**TO DO:**
The records underneath are to be repeated exactly, with the pictures left out.

[Items from a data source]
%%

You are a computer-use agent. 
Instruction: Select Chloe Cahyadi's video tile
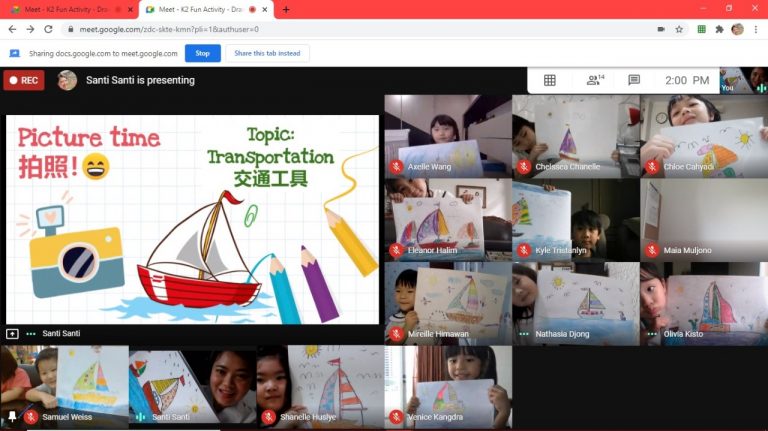(x=703, y=135)
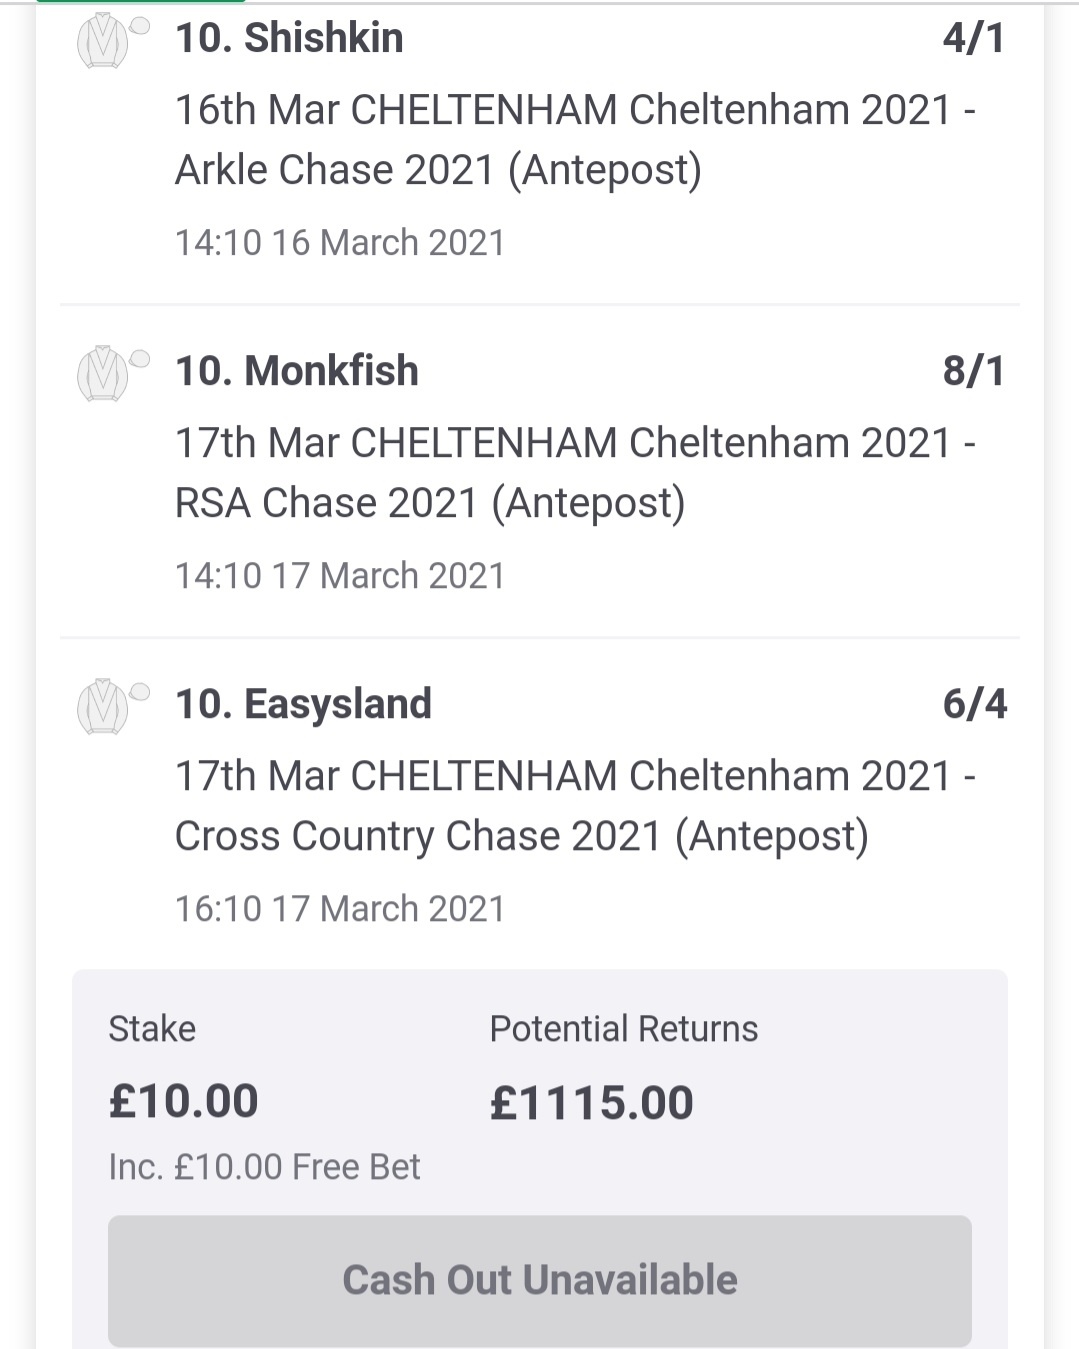1079x1349 pixels.
Task: Open the Arkle Chase 2021 race description
Action: (x=575, y=139)
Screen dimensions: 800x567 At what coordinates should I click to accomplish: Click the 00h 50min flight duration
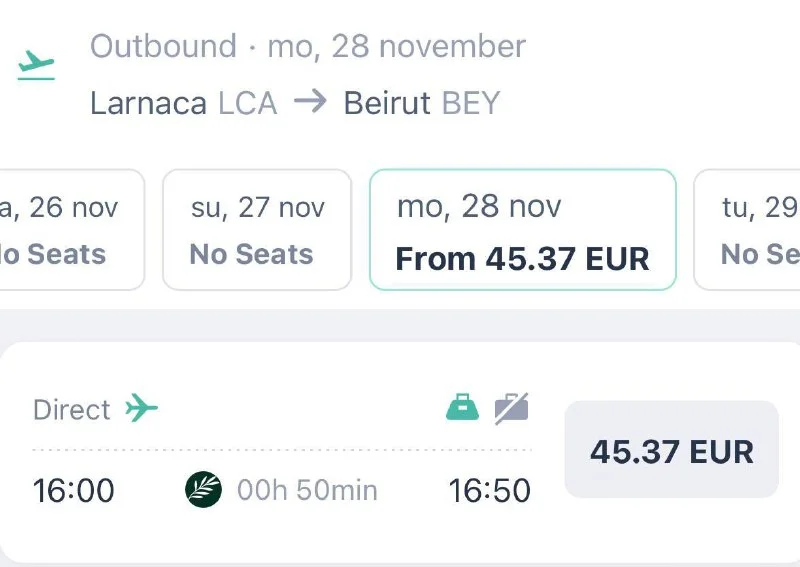tap(307, 490)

%%

**RESPONSE FOR THIS EXERCISE:**
You are a computer-use agent. 
Instruction: Select Chloe Cahyadi's video tile
(x=703, y=135)
1079x1349 pixels.
Task: Open the Arkle Chase 2021 race description
Action: (x=575, y=139)
Screen dimensions: 800x567 At what coordinates should I click to accomplish: Click the 00h 50min flight duration
tap(307, 490)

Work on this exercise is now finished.